> _Your goal_: In the records below, find the line with "首页 (273, 38)" and the line with "Subscriu-te (398, 17)". Print both exactly, along with every line between them, and no other line.

(Data records)
_ _ _ _ _ _ _

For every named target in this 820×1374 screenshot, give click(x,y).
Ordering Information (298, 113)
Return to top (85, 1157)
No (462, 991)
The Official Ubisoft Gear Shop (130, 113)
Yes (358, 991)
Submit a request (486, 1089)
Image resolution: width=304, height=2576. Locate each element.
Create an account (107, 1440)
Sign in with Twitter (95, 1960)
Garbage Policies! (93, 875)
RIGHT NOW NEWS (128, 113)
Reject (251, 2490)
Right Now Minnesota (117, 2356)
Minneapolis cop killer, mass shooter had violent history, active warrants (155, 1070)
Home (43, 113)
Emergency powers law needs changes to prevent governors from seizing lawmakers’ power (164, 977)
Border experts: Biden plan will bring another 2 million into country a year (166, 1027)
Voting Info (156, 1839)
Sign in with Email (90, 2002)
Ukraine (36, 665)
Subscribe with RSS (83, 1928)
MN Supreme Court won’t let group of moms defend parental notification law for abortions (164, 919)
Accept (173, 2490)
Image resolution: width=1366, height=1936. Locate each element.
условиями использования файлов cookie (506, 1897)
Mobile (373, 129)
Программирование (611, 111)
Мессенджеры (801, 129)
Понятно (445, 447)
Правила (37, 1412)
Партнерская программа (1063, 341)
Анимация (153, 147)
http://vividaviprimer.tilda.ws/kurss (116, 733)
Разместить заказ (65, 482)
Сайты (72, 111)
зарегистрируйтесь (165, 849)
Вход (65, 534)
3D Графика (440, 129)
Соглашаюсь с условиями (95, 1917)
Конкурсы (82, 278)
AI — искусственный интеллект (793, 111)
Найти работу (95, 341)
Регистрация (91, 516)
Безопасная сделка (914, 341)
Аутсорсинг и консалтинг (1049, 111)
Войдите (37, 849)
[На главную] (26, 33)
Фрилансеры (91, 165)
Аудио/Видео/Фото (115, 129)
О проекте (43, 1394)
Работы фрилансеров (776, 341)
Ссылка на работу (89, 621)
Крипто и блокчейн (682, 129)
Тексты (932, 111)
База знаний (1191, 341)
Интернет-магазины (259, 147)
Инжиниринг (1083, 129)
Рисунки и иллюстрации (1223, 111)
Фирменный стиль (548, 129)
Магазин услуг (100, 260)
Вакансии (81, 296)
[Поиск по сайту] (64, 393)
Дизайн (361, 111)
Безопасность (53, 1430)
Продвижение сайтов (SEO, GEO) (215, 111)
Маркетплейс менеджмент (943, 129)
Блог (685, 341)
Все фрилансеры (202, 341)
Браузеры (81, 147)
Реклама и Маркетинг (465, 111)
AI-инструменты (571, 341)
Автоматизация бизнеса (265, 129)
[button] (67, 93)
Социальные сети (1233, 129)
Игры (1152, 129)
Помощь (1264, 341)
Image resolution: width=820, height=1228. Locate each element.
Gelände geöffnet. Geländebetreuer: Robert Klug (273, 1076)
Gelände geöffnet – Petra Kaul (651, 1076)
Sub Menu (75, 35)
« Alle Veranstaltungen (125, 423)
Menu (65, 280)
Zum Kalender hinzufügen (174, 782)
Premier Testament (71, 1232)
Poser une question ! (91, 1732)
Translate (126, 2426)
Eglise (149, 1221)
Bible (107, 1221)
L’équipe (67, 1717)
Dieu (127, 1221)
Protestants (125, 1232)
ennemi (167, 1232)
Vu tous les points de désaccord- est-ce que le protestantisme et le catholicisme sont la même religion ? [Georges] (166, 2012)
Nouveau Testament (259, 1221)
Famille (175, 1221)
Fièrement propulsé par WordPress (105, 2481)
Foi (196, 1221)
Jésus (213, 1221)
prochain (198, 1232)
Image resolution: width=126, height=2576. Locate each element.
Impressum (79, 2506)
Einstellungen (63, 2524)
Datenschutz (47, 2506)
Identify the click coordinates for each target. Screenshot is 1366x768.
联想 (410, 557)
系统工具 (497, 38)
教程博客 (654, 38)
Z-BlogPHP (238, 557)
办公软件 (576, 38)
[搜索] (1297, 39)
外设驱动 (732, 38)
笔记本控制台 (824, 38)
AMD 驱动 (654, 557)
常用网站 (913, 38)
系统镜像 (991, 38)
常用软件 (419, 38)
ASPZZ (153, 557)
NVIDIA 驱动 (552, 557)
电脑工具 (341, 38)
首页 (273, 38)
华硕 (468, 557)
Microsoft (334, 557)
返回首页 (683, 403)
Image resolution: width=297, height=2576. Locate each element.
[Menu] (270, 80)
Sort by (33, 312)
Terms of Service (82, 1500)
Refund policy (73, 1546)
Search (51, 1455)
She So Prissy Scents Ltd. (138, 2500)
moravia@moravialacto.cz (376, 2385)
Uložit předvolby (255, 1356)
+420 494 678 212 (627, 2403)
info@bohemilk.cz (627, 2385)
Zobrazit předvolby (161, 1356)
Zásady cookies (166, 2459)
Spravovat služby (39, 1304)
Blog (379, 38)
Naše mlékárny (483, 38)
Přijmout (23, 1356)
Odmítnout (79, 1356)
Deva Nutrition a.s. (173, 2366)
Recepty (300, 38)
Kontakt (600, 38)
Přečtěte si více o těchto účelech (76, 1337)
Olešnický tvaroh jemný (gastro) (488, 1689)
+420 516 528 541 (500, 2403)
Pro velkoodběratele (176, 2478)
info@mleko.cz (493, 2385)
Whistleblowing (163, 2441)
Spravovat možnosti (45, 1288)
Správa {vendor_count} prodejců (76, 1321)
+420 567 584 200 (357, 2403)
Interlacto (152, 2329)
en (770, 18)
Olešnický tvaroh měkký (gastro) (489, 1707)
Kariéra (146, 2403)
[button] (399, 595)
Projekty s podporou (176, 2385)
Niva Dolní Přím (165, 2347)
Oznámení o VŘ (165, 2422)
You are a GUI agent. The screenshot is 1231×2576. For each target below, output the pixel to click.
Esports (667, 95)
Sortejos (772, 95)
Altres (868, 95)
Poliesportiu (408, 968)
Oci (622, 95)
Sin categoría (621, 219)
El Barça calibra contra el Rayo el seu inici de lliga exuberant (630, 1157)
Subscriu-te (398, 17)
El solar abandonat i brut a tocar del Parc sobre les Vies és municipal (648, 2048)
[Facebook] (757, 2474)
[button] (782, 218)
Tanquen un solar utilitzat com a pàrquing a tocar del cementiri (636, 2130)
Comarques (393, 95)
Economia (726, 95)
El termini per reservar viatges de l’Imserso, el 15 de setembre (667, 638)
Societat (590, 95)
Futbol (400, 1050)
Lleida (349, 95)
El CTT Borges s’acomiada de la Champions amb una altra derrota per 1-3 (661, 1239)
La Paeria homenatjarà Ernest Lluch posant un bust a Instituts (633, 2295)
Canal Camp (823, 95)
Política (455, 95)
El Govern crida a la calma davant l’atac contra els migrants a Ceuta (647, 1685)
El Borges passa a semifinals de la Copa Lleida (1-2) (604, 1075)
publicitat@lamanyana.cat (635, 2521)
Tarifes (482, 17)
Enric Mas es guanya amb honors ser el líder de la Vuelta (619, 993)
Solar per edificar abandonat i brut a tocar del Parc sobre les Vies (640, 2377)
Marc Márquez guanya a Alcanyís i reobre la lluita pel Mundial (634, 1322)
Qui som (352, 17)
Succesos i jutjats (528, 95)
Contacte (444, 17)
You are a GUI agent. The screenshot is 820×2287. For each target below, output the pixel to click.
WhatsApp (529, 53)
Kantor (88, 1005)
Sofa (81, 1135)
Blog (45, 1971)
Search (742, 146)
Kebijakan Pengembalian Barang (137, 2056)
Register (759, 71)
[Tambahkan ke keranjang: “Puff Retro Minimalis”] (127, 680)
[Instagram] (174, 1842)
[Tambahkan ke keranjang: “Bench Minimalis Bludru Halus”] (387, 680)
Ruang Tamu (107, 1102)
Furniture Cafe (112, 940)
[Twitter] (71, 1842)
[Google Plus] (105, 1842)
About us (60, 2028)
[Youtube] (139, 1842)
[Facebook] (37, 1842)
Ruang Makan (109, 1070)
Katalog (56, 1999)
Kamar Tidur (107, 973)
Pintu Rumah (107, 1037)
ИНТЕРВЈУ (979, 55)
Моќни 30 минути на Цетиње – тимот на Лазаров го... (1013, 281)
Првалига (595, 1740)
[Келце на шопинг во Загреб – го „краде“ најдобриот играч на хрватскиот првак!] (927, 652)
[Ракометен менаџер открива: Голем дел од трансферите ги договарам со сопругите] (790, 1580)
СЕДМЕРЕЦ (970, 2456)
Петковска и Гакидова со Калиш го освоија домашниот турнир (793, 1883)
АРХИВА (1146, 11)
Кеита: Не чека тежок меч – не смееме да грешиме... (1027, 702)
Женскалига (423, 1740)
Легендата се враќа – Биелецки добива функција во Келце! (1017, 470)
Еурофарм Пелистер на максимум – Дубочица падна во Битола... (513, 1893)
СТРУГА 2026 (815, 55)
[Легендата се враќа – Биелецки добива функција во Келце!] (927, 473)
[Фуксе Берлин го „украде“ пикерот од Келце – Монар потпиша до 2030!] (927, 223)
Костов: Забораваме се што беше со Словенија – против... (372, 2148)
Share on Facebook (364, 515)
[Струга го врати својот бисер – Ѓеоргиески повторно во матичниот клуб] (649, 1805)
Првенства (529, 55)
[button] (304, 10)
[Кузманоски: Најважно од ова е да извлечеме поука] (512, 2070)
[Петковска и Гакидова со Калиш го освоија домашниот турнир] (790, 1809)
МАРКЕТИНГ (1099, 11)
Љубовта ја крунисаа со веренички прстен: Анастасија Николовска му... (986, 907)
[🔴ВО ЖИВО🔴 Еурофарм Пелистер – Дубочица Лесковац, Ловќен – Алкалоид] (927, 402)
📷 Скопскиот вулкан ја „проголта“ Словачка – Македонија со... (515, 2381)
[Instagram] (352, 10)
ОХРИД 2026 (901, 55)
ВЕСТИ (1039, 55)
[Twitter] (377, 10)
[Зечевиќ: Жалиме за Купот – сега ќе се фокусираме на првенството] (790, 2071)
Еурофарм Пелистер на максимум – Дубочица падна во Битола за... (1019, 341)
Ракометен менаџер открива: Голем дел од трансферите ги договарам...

_ _ _ _ _ _ _

> _Exercise solution_:
首页 (273, 38)
华硕 (468, 557)
Microsoft (334, 557)
返回首页 (683, 403)
Image resolution: width=297, height=2576. Locate each element.
[Menu] (270, 80)
Sort by (33, 312)
Terms of Service (82, 1500)
Refund policy (73, 1546)
Search (51, 1455)
She So Prissy Scents Ltd. (138, 2500)
moravia@moravialacto.cz (376, 2385)
Uložit předvolby (255, 1356)
+420 494 678 212 (627, 2403)
info@bohemilk.cz (627, 2385)
Zobrazit předvolby (161, 1356)
Zásady cookies (166, 2459)
Spravovat služby (39, 1304)
Blog (379, 38)
Naše mlékárny (483, 38)
Přijmout (23, 1356)
Odmítnout (79, 1356)
Deva Nutrition a.s. (173, 2366)
Recepty (300, 38)
Kontakt (600, 38)
Přečtěte si více o těchto účelech (76, 1337)
Olešnický tvaroh jemný (gastro) (488, 1689)
+420 516 528 541 (500, 2403)
Pro velkoodběratele (176, 2478)
info@mleko.cz (493, 2385)
Whistleblowing (163, 2441)
Spravovat možnosti (45, 1288)
Správa {vendor_count} prodejců (76, 1321)
+420 567 584 200 (357, 2403)
Interlacto (152, 2329)
en (770, 18)
Olešnický tvaroh měkký (gastro) (489, 1707)
Kariéra (146, 2403)
[button] (399, 595)
Projekty s podporou (176, 2385)
Niva Dolní Přím (165, 2347)
Oznámení o VŘ (165, 2422)
You are a GUI agent. The screenshot is 1231×2576. For each target below, output the pixel to click.
Esports (667, 95)
Sortejos (772, 95)
Altres (868, 95)
Poliesportiu (408, 968)
Oci (622, 95)
Sin categoría (621, 219)
El Barça calibra contra el Rayo el seu inici de lliga exuberant (630, 1157)
Subscriu-te (398, 17)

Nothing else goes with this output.